The filmmakers also wanted a "city-less quality," Michael says, "as if this story could be happening anywhere." It does not, they note, occur in a town called Twin Falls, Idaho. Rather, the film's title was chosen because "we wanted the audience to pick up the pieces along the way," says Mark. "Blake and Francis are twins, their surname is Falls, and when we first see them, they're living in a hotel on Idaho Avenue."

Michele Hicks as Penny and Mark and Michael Polish as Blake and Francis Falls "A major concern was to not appear low-budget," Michael continues. "We already had one strike against us because of the subject matter, which some people found bizarre, so to do the film justice we used only the best film, cameras and lenses." The only exception was the bicycle scene, which was shot on Super-8 film to provide "a nostalgic, home-movie feel," he says.

To create environments that also "speak," interior house paint was their greatest ally.

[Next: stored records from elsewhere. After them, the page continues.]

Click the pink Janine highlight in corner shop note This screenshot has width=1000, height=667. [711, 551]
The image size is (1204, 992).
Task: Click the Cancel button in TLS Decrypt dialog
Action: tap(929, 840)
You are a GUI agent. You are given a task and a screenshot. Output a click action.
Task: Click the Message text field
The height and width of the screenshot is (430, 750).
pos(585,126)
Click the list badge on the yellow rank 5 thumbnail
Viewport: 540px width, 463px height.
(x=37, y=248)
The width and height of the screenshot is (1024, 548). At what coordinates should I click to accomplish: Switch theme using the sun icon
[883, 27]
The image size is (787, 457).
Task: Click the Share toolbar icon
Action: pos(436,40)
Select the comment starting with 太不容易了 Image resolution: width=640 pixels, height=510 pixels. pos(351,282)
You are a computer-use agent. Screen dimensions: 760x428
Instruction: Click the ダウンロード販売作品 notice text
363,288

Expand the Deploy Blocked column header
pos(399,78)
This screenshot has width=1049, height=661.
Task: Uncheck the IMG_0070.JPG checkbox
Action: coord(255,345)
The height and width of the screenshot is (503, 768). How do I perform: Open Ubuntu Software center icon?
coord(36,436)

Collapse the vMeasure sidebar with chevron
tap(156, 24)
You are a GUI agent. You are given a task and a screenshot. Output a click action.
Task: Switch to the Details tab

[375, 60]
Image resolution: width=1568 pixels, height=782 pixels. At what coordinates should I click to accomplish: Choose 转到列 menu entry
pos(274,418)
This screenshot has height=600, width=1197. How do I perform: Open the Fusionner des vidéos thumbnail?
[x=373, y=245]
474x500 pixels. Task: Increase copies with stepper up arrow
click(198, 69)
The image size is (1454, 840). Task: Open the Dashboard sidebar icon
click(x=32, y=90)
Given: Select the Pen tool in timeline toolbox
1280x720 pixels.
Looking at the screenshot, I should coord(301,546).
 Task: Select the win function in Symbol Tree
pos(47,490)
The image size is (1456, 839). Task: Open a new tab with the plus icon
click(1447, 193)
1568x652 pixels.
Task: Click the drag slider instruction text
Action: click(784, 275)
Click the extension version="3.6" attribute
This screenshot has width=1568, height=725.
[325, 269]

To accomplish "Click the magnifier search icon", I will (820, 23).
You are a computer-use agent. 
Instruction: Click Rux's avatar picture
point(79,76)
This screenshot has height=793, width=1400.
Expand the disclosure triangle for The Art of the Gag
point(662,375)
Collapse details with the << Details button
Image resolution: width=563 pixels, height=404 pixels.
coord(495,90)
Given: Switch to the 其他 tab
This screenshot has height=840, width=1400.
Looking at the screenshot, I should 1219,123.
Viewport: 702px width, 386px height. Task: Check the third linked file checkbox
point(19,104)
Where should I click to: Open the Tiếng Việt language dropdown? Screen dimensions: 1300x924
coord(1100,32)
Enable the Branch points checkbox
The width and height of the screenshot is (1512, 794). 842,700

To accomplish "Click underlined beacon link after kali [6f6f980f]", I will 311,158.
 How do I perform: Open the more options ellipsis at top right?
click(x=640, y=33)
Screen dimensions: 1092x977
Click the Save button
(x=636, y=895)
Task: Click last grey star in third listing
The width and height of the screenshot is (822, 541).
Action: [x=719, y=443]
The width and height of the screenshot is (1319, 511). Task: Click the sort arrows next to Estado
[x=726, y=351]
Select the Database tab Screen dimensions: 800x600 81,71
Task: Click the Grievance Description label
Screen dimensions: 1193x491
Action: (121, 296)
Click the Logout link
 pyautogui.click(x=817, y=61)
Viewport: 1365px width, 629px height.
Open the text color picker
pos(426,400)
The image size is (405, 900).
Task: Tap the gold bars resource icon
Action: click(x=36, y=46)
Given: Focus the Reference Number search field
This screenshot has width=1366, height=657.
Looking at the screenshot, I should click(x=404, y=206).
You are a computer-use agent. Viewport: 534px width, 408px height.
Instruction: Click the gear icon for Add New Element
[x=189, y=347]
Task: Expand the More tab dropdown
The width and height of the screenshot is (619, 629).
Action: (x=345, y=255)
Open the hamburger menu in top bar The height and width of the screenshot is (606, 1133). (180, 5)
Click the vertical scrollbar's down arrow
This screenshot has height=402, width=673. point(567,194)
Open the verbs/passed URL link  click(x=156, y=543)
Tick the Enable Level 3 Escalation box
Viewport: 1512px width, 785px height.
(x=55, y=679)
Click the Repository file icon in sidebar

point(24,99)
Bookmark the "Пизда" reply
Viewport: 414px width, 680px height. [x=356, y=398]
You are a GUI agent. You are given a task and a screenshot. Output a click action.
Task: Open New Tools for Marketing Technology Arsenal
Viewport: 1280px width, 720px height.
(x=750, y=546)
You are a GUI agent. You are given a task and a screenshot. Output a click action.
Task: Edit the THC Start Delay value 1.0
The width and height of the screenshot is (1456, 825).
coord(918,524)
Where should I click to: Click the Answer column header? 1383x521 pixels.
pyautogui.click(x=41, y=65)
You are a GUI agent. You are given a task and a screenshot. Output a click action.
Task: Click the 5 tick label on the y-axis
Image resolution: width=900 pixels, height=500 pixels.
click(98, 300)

Penny's lavender and purple apartment connotes "false royalty, or maybe a false security about who she is," says Mark. The orange decor of the mother's apartment is associated with warmth, life-giving energy and Halloween—her sons' birthday—while the twins' hotel room is a sickly grey-green.

The actors themselves were chosen for unique qualities they bring to the film, Michael says: Patrick Bauchau's (Miles) worldly, educated air, Jon Gries' (Jay) comic delivery, Garrett Morris' (Jesus) ability to put a dramatic spin on a humorous situation and Lesley Ann Warren's (Francine) "powerful presence."

Hicks (Penny) conveyed an honesty that made her a stand-out during auditions. "Other actresses gave distant readings," says Michael. "But Michele interacted spontaneously with Mark as Blake. She even told us, 'This is just the kind of strange thing that might happen in my life.'"

In fact, synchronicity seemed to play a part in leading her to the role. She recalls how, months before hearing of the film, a New York taxi driver gave her change in the form of two-dollar bills. "They were so unusual that I kept them," Hicks says. "And then, in the scene where the cabbie gives Penny the same kind of bill, I remembered. It was like this film chose me."

When questions have arisen about the subject matter of "Twin Falls Idaho," the Polish brothers have responded that they "weren't trying to turn people off," Mark recalls. "We just wanted to tell a universal story from a new perspective. Everyone deals with the issues Blake and Francis face. We all try to understand intimacy and relationships. The story of Blake and Francis Falls just tries to present those struggles more vividly and dramatically."

"One of my big hang-ups about most movies," adds Hicks, "is that I can't believe them. They don't depict real situations and feelings. But this one convinced me from the start. When I read this script, I cried—and I don't cry easily."

"The unusual thing about this film," says Persinger, "is that it's both a beautifully told story and realistic. It reminds us that we can't assign our own values to someone else's situation without knowing what it would be like to walk in his—or, in this case, their—shoes."